Cela va-t-il sortir les univers de leur isolement ?
L’intérêt est effectivement de pouvoir naviguer entre différents univers depuis un intranet. On peut imaginer des sessions de travail collaboratif durant lesquelles on pourrait aller de serveur en serveur. Le même avatar pourrait sauter d’une dimension à une autre en fonction de son activité et de l’usage : une interopérabilité entre différents univers privés. Par contre, ce sera toujours difficile de faire communiquer des univers privés avec des  mondes virtuels publics.

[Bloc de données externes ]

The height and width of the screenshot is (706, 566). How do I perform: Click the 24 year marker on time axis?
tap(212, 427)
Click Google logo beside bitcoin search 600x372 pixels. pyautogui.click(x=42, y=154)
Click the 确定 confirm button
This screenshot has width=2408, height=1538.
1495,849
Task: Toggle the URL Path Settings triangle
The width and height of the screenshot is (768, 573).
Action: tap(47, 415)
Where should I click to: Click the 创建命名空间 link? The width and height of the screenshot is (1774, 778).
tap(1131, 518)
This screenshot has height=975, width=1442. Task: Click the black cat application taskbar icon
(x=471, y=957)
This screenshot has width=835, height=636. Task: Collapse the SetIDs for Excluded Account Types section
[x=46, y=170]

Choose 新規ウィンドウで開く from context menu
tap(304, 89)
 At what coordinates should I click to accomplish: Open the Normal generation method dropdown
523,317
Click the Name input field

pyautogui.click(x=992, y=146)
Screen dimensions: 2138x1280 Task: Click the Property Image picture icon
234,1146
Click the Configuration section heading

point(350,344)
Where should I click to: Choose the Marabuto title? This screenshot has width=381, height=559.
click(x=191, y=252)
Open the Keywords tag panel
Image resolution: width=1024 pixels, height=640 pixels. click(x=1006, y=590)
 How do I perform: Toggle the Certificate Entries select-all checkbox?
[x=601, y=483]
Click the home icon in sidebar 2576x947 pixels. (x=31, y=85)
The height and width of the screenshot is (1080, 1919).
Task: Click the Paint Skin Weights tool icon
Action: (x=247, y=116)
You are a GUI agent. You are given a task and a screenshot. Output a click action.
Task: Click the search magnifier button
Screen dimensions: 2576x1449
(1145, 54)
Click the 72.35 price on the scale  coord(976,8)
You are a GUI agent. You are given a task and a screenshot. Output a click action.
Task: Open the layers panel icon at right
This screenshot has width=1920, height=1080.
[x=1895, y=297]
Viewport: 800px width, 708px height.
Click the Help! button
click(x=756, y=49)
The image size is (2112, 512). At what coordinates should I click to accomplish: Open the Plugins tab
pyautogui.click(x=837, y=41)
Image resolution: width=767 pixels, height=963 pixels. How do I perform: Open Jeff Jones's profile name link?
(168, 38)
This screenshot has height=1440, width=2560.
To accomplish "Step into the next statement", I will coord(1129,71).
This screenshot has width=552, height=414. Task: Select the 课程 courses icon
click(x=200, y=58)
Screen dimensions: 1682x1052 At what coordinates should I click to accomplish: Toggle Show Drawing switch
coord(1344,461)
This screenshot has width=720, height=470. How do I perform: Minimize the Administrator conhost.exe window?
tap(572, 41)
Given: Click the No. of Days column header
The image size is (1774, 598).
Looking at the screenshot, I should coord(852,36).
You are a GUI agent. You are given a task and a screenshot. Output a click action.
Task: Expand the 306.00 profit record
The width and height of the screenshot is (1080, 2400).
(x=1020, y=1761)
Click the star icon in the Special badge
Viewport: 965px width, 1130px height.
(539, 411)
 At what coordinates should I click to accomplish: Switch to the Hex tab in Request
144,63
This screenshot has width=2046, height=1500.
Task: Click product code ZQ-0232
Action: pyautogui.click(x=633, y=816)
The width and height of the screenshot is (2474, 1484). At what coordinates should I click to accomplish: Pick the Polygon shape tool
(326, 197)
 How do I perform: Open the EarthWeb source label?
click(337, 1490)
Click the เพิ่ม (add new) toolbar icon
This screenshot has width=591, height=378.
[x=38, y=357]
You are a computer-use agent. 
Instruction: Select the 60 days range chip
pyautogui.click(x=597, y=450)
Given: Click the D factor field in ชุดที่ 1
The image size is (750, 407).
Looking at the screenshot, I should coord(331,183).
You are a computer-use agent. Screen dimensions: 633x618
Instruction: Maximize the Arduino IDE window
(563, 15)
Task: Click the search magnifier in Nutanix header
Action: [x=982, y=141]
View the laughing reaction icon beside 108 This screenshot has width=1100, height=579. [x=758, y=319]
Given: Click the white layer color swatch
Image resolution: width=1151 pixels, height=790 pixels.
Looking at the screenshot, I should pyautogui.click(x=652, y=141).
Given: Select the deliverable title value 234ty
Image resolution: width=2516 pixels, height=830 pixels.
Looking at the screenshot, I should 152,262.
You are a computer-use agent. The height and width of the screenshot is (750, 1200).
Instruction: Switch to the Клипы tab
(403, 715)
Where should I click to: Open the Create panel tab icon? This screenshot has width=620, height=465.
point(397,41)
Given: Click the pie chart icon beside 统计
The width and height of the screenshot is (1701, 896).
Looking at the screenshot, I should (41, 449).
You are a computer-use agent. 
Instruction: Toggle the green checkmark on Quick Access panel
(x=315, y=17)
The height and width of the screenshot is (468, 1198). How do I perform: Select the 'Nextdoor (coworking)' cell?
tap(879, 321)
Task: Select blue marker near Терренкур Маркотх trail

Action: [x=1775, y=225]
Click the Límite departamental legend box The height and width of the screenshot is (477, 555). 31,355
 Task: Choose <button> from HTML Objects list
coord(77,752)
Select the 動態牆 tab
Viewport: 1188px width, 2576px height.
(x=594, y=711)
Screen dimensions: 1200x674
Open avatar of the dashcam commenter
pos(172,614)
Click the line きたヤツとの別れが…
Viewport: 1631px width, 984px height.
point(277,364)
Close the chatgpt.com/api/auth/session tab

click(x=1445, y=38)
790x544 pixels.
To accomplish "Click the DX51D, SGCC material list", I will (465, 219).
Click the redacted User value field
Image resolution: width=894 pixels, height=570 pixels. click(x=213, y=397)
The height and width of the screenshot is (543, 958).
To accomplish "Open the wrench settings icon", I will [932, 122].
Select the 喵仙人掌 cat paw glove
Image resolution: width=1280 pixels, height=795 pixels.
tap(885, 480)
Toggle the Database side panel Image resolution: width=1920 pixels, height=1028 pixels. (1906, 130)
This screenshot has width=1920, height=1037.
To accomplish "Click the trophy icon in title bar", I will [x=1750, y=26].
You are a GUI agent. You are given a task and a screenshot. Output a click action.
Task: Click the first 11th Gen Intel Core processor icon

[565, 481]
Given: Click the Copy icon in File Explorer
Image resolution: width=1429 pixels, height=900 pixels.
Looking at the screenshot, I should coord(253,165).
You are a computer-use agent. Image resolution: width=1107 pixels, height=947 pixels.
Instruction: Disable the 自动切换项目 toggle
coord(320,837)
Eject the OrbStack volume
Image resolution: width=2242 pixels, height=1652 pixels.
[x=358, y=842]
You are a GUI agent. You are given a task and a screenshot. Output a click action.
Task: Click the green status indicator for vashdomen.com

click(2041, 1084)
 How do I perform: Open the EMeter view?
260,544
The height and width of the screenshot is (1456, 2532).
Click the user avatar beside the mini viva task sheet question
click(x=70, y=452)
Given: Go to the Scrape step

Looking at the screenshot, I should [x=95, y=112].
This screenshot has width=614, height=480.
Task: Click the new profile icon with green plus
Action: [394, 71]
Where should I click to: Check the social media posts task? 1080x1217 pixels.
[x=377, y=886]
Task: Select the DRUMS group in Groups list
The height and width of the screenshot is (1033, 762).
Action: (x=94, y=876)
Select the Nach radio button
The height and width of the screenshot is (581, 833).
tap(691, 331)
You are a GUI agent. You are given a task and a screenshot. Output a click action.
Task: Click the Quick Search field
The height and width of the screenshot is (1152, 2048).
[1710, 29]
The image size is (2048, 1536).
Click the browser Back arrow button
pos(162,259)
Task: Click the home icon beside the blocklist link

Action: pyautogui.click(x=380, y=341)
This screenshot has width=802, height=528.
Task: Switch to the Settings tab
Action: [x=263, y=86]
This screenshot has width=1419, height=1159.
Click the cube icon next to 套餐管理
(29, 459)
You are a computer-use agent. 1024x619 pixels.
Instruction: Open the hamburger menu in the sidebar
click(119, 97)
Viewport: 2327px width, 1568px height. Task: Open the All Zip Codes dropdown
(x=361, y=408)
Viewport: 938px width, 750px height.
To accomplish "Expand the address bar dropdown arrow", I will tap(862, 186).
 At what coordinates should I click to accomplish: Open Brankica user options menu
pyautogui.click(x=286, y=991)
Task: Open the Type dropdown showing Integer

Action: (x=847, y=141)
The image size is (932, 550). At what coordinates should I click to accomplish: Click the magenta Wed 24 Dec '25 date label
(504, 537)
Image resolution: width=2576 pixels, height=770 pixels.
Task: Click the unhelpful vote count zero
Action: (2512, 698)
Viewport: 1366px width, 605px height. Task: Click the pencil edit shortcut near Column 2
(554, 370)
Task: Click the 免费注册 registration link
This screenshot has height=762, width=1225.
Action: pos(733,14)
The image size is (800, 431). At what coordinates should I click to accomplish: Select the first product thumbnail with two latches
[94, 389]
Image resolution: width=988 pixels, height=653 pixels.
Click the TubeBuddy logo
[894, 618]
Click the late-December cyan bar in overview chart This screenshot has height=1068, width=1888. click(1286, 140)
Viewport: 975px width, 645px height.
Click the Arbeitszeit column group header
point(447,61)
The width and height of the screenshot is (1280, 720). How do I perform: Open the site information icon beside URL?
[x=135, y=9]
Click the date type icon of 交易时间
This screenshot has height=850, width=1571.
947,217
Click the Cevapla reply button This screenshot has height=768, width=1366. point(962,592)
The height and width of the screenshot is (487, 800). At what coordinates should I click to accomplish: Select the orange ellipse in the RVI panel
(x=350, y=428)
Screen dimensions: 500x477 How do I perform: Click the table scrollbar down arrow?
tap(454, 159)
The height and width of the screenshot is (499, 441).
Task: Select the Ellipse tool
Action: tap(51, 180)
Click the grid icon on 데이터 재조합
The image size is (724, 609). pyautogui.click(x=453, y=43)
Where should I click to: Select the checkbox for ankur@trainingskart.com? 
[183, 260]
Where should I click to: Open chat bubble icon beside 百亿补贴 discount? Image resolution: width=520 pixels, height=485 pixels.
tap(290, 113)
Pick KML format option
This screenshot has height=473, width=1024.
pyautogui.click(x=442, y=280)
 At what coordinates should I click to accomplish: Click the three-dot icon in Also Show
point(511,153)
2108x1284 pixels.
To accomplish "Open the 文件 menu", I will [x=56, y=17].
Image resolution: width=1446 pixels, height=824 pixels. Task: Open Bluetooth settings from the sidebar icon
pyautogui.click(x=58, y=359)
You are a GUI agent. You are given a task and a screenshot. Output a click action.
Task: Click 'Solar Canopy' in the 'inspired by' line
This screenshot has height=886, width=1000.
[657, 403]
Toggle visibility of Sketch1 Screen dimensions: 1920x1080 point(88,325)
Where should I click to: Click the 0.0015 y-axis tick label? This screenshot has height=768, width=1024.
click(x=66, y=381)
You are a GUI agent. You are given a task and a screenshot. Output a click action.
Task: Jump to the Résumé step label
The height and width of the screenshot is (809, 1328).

La véritable popularisation des univers virtuels ne tient-elle pas à leur intégration dans les navigateurs web ?
On peut créer des versions simplifiées du client de Liden Lab, mais cela nécessitera toujours un module additionnel à installer dans les browsers. L’accès à un environnement 3D dans le navigateur Internet est ralenti par nombre d'écueils techniques. Le jeu en vaut pourtant la chandelle. Quand un univers virtuel comme Second Life sera utilisable aisément dans un navigateur, on pourra parler "d’adoption massive". Ce n'est pas pour les mois qui viennent mais l'échéance n'est pas si lointaine que cela. IBM développe actuellement un plugin appelé InDuality qui va dans ce sens : il est développé pour unir le plus grand nombre de plates-formes d’univers virtuels dans un navigateur web. Autre exemple avec un client léger en technologie Ajax dans le navigateur, qui ne permet que le chat et l’accès à l’inventaire de son avatar.